Durante um discurso, Rubiales atacou o “falso feminismo” e afirmou que esta era “uma lição de vida” para suas três filhas presentes na plateia do auditório, composta principalmente por homens, que o aplaudiram apesar da enxurrada de críticas e dos pedidos para deixar a direção do time.

Para a professora de sociologia Aina López, da Universidade Complutense de Madri, a resposta contundente da sociedade espanhola mostra que este caso marcará “um antes e um depois”.

Rubiales representa “uma voz do passado” que critica “certo feminismo” porque está consciente de que “não pode mais falar mal do feminismo em geral”, afirma López.

– “Um homem das antigas” –

“‘Cara, eu não a estuprei’, foi o que Rubiales disse no discurso”, conta a socióloga Inés Alberdi, especializada nos direitos das mulheres.

Para a ex-diretora executiva do Fundo de Desenvolvimento das Nações Unidas para a Mulher (Unifem), o chefe da RFEF, agora suspenso, é “um homem das antigas”.

A polêmica, que se tornou uma questão de Estado, “mostra a linha geracional e cultural entre as profundas tradições do machismo e o mais recente progressismo que colocou a Espanha na vanguarda europeia em questões de feminismo e igualdade”, escreveu o New York Times – um dos vários jornais internacionais que abordaram o assunto.

Rubiales é o mesmo “machista de sempre”, ressaltou a ex-diretora do Instituto da Mulher, Marina Subirats, ao citar seu “vocabulário e um gesto, como tocar nos ovos (genitais)” ao lado da rainha Letizia, no camarote durante a final do Mundial.

A socióloga López aponta que depois de casos como o “La Manada” – um estupro coletivo de uma jovem, em 2016 -, que gerou uma manifestação gigante de rejeição, este novo escândalo “obriga a sociedade a considerar este tipo de comportamento que não é tão grande” e a questionar “se uma mulher tem que aguentar um homem beijando-a daquele jeito”.

Na segunda-feira, centenas de mulheres manifestaram-se no centro de Madri com gritos de “não é um beijinho, é uma agressão”.

O Ministério Público da Espanha abriu uma investigação preliminar contra Rubiales por um “suposto crime de agressão sexual”.

“Qualquer discriminação contra as mulheres acabou”, afirmou nesta terça-feira (29) o ministro dos Esportes espanhol, Miquel Iceta, em uma coletiva de imprensa.
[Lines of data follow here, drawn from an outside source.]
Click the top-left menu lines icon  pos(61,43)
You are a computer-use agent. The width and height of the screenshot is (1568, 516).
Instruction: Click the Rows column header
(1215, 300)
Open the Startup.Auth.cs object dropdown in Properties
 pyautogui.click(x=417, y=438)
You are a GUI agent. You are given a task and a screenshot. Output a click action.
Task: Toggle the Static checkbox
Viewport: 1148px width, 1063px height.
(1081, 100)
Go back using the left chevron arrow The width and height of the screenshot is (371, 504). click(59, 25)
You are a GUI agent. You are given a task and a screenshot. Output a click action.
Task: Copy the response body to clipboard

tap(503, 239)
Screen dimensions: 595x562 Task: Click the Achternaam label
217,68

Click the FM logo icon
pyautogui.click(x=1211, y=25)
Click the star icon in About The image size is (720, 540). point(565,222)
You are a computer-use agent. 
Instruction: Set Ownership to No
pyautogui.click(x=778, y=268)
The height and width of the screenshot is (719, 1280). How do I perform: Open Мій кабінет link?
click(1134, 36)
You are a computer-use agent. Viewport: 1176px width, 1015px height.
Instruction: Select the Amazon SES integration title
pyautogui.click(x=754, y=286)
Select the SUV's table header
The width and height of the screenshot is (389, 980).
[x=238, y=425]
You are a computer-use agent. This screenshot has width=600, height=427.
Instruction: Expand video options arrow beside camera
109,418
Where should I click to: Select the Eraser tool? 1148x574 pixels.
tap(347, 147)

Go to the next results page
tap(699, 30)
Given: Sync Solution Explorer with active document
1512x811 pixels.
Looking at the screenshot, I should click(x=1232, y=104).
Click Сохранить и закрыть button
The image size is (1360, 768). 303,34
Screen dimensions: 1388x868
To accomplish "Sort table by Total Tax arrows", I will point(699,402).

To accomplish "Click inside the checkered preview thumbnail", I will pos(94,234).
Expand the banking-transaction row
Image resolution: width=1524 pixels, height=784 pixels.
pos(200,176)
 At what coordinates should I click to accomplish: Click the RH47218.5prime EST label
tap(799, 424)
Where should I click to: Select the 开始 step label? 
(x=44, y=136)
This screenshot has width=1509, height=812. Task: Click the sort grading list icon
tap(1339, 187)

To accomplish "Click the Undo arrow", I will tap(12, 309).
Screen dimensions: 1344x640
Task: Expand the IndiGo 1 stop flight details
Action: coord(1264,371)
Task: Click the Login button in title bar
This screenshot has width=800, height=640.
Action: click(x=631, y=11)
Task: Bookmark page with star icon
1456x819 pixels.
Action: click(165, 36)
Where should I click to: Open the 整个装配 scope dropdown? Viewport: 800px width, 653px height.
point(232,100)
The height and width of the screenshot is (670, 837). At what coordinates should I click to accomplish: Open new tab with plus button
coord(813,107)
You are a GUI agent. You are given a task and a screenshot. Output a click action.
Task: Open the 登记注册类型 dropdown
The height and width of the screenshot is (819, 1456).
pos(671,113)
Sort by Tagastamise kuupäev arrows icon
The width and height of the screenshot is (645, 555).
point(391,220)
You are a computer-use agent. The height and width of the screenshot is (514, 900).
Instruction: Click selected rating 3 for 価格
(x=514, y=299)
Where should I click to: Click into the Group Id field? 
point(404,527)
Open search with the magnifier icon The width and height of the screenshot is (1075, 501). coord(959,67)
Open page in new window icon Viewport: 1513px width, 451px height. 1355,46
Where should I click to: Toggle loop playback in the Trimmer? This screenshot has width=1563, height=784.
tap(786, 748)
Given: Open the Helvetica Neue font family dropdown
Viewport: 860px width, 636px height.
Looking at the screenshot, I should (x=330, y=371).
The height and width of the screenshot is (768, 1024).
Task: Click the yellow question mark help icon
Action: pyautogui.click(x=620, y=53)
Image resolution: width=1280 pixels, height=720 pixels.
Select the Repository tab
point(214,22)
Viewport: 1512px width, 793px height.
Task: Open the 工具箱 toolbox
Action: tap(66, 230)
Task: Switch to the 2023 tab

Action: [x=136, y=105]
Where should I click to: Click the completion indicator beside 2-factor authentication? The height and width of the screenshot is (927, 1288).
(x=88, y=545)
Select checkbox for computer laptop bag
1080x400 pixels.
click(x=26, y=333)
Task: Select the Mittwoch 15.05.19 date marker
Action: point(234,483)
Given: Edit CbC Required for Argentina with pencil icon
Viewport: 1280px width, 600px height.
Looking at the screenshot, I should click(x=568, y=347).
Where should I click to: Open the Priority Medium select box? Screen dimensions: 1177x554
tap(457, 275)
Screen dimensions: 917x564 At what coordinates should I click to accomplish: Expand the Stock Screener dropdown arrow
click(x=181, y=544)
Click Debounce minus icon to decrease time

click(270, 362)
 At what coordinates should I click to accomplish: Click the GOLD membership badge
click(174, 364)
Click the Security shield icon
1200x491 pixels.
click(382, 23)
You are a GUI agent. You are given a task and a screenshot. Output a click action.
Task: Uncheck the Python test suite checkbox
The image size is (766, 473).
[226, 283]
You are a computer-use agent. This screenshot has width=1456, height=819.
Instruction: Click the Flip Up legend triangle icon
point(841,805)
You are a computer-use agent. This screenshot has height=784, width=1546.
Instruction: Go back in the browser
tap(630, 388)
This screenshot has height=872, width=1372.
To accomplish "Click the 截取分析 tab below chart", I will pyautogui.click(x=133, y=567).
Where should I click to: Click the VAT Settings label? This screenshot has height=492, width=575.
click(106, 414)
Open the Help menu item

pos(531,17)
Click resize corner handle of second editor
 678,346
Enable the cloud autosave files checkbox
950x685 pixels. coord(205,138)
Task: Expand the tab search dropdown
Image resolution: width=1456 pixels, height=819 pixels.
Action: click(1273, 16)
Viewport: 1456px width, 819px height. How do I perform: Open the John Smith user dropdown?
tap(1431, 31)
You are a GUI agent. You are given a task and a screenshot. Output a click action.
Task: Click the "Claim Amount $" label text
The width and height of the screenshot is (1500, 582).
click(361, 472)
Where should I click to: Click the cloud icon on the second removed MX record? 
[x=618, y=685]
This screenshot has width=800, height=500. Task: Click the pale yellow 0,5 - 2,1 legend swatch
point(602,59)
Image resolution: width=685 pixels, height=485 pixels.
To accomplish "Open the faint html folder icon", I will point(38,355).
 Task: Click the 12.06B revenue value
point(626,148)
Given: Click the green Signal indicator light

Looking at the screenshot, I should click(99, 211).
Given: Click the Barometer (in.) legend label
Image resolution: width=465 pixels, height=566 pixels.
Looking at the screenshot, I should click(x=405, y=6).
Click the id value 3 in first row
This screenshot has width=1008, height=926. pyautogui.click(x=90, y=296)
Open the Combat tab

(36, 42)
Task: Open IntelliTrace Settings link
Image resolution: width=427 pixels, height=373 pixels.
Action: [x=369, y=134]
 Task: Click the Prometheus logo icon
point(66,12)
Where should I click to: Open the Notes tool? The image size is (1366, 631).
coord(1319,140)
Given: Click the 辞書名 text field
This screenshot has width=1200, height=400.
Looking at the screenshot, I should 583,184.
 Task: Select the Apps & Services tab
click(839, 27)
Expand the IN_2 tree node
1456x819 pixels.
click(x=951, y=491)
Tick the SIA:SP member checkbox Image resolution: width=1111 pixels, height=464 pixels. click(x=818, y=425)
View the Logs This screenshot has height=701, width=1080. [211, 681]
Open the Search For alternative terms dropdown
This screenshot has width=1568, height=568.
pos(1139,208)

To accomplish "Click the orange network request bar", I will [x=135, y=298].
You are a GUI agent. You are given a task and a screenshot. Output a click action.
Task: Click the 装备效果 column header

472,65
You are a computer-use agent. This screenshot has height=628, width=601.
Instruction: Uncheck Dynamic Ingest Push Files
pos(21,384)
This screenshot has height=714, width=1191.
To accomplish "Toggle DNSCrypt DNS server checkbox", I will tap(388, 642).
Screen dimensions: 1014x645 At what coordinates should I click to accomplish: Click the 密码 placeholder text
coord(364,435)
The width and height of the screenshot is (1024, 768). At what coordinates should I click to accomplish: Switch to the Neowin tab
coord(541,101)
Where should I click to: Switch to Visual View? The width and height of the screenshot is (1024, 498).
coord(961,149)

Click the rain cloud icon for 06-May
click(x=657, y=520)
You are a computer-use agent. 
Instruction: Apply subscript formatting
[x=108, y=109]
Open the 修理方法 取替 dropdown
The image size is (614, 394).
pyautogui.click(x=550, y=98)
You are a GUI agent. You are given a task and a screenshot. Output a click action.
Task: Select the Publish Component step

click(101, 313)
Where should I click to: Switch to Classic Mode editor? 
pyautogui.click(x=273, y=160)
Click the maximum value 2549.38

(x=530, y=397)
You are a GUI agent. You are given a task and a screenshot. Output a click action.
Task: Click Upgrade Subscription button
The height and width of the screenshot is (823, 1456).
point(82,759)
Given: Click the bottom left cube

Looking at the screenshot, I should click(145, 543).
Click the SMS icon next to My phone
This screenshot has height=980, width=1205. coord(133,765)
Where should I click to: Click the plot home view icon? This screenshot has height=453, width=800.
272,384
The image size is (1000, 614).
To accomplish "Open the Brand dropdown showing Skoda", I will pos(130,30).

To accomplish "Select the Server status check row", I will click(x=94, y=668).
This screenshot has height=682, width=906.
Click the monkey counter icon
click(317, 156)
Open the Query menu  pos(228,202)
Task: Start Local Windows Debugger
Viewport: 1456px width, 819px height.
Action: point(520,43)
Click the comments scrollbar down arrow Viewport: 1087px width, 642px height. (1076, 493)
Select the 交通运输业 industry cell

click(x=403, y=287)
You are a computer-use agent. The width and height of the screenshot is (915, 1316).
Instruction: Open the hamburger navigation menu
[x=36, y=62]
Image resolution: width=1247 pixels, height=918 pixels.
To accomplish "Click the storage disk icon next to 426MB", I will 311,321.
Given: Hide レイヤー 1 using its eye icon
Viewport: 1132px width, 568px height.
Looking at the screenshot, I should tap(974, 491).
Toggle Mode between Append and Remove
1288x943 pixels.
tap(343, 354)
Ele saudou “uma verdadeira reação social e esportiva”, que irá fazer da Espanha “um país ainda melhor”.

– “Grande mudança de paradigma” –

A Espanha é um país de referência na luta contra a violência de gênero na Europa, uma vez que aprovou em 2004 uma lei pioneira que introduziu o sexo da vítima como circunstância agravante.

O consenso político que reinou durante anos na luta contra a violência de gênero, no entanto, foi recentemente quebrado com o surgimento do partido ultraconservador de extrema-direita Vox.

“É mais fácil mudar uma lei do que uma cultura”, reconheceu, na segunda-feira, a responsável do governo contra a violência de gênero, Victoria Rosell, que, no entanto, pontuou uma “grande mudança de paradigma” no país – onde se levanta cada vez mais a voz contra aqueles que acreditam ter “o direito de acesso aos corpos das mulheres”.

“Historicamente”, a Espanha “tem sido um país muito machista e é a primeira vez que uma sociedade se opõe amplamente e diz: ‘Não, não podemos admitir isto’. Está servindo de alerta”, concluiu Marina Subirats.